**Aşağıdakileri tamamlayın**.
1. Kaynak metindeki şu cümleyi İngilizceye çevirin: "Grevciler “Medyada işçi kıyımına son” dövizlerini taşıdılar."
2. Kaynak metnin "AKP’NİN CEHENNEMİ" sözlerinin bulunduğu yerden başlayan ve "ASOSYAL BAŞBAKAN!" sözlerinden sonra biten kısmını hiçbir değişiklik yapmadan yineleyin.
3. Aşağıdaki ifadelerin kaynak metinle uyuşup uyuşmadığını belirtin. Her biri için "evet" ya da "hayır" yazın ve kararı belirleyen sözleri metinden tırnak içinde birebir aktarın.
(a) Sabah ve atv çalışanlarının grevi, basın sektöründe 29 yıl aradan sonraki ilk grevdir.
(b) Miting alanında ilk konuşmayı DİSK Genel Başkanı Süleyman Çelebi yapmıştır.
(c) E-Kart işçileri Deri-İş sendikasının üyesidir.

29 yıl aradan sonra basın sektöründeki ilk grevi gerçekleştiren TGS üyesi Sabah ve atv çalışanları, grev önlükleriyle yürüdüler. Grevciler “Medyada işçi kıyımına son” dövizlerini taşıdılar.Grevde olan Basın-İş üyesi E-Kart işçileri de mitinge katıldılar. Deri-İş üyesi Desa, Belediye-İş üyesi Çapa, Liman-İş üyesi Arkas, Tez Koop-İş üyesi IBM Türk işçileri sendikal direnişlerini alana taşıdılar.
Diğer kortejlerdeki işçiler de attıkları sloganlarla, direnişçi işçilerle dayanışma içinde olacaklarını bildirdiler. (İstanbul/EVRENSEL)

KRİZE KARŞI MÜCADELE SÜRECEK

MİTİNG alanında ilk konuşmayı yapan Türk-İş Genel Başkanı Mustafa Kumlu, kriz fırsatçılığı yapanlara, krizin emekçileri yüreğinden vurmasına sebep olanlara karşı birleştiklerini ifade etti. Patronların daha fazla kâr etmek için çocukların, gençlerin geleceğini kararttıklarını kaydeden Kumlu, hükümete seslendi: “Bugün hükmediyor olabilirsiniz ama güç bizde. Güç, emeği ile milyonlarca kadın ve erkekte; yani emekçi halkta, yani meydanlarda. Bunu unutmayın ve emekçilerin ekmeklerini kaybetmesine yol açan politikalardan vazgeçin!”

AKP’NİN CEHENNEMİ
“İşten çıkartacaklar, işyerlerini kapatacaklar, en temel ihtiyaçlara zam yapacaklar, TİS’leri ya imzalamaktan kaçacaklar ya da askıya alacaklar, ücretsiz toplu izinler verecekler, işten atmama karşılığında çalışanları daha az ücretle çalıştırmaya razı edecekler. Peki öyleyse, nedir yaptıkları bu işin adı? Bu işin adı cehennemdir” diyen DİSK Genel Başkanı Süleyman Çelebi, iktidara gelirken cennet vaat eden AKP’nin cehennemden başka bir şey yaratmadığını söyledi. Çelebi taleplerini şöyle sıraladı: “İşten atmalara, işsizliğe ve yoksulluğa, ücretlerin düşürülmesine hayır diyoruz; çalışma süreleri kısaltılmadır, sadaka değil tüm yoksullara eşit sosyal paket istiyoruz; sendikal örgütlenmenin önündeki engellerin kaldırılmasını, demokrasi ve barış istiyoruz.”

ASOSYAL BAŞBAKAN!

**Satır listesi**.
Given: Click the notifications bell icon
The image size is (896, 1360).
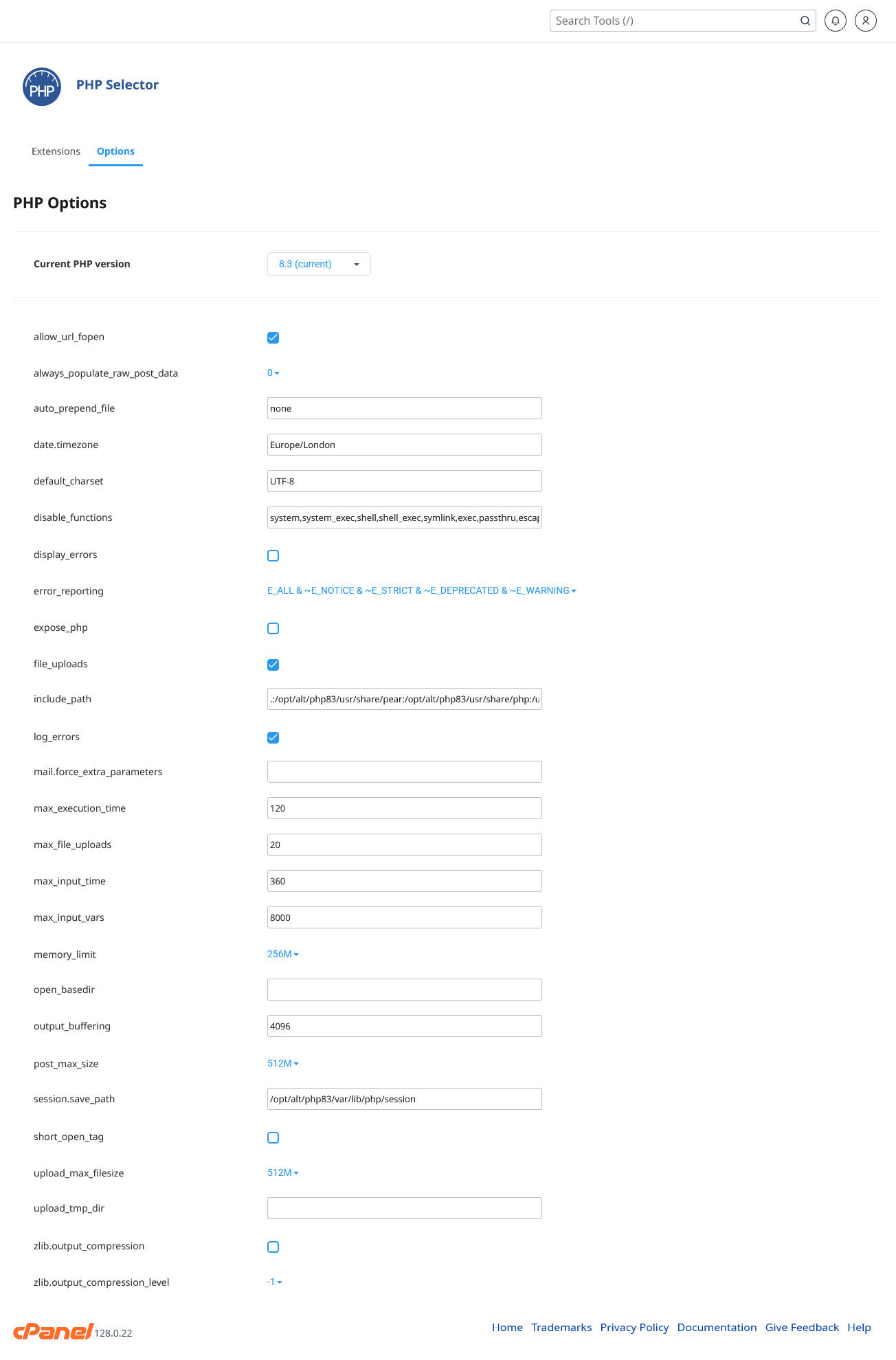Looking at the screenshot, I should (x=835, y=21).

...

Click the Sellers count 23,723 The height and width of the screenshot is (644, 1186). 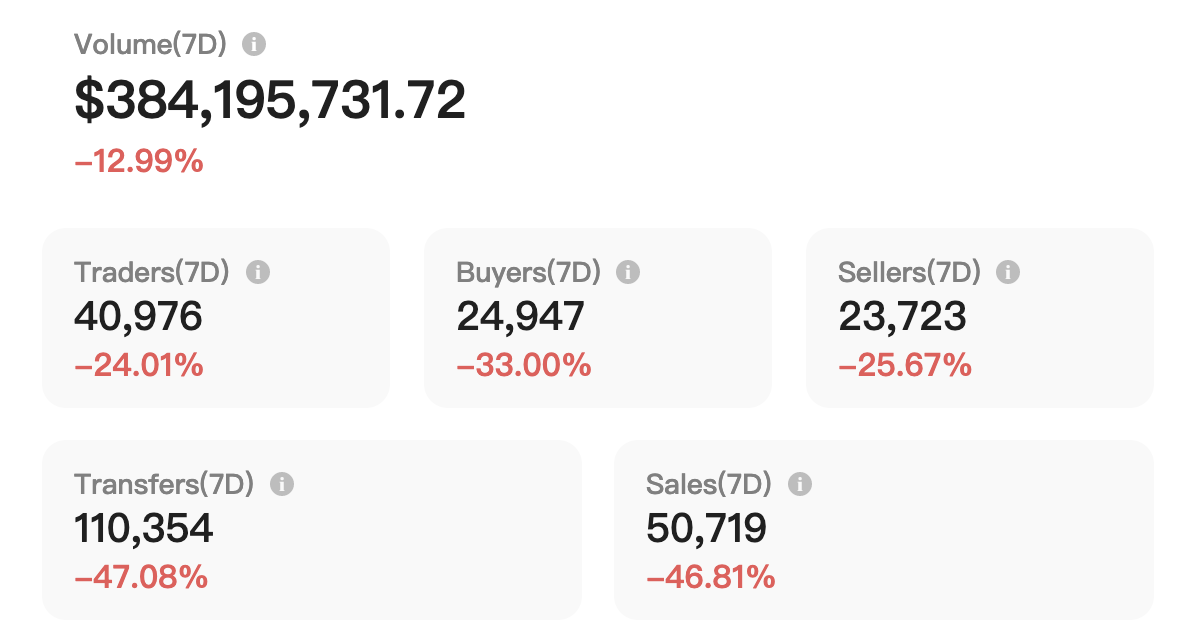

**Çözülmüş görevler**.
1. The strikers carried placards reading "End the purge of workers in the media."

2.
AKP’NİN CEHENNEMİ
“İşten çıkartacaklar, işyerlerini kapatacaklar, en temel ihtiyaçlara zam yapacaklar, TİS’leri ya imzalamaktan kaçacaklar ya da askıya alacaklar, ücretsiz toplu izinler verecekler, işten atmama karşılığında çalışanları daha az ücretle çalıştırmaya razı edecekler. Peki öyleyse, nedir yaptıkları bu işin adı? Bu işin adı cehennemdir” diyen DİSK Genel Başkanı Süleyman Çelebi, iktidara gelirken cennet vaat eden AKP’nin cehennemden başka bir şey yaratmadığını söyledi. Çelebi taleplerini şöyle sıraladı: “İşten atmalara, işsizliğe ve yoksulluğa, ücretlerin düşürülmesine hayır diyoruz; çalışma süreleri kısaltılmadır, sadaka değil tüm yoksullara eşit sosyal paket istiyoruz; sendikal örgütlenmenin önündeki engellerin kaldırılmasını, demokrasi ve barış istiyoruz.”

ASOSYAL BAŞBAKAN!

3.
(a) Evet: "29 yıl aradan sonra basın sektöründeki ilk grevi gerçekleştiren TGS üyesi Sabah ve atv çalışanları"
(b) Hayır: "MİTİNG alanında ilk konuşmayı yapan Türk-İş Genel Başkanı Mustafa Kumlu"
(c) Hayır: "Grevde olan Basın-İş üyesi E-Kart işçileri"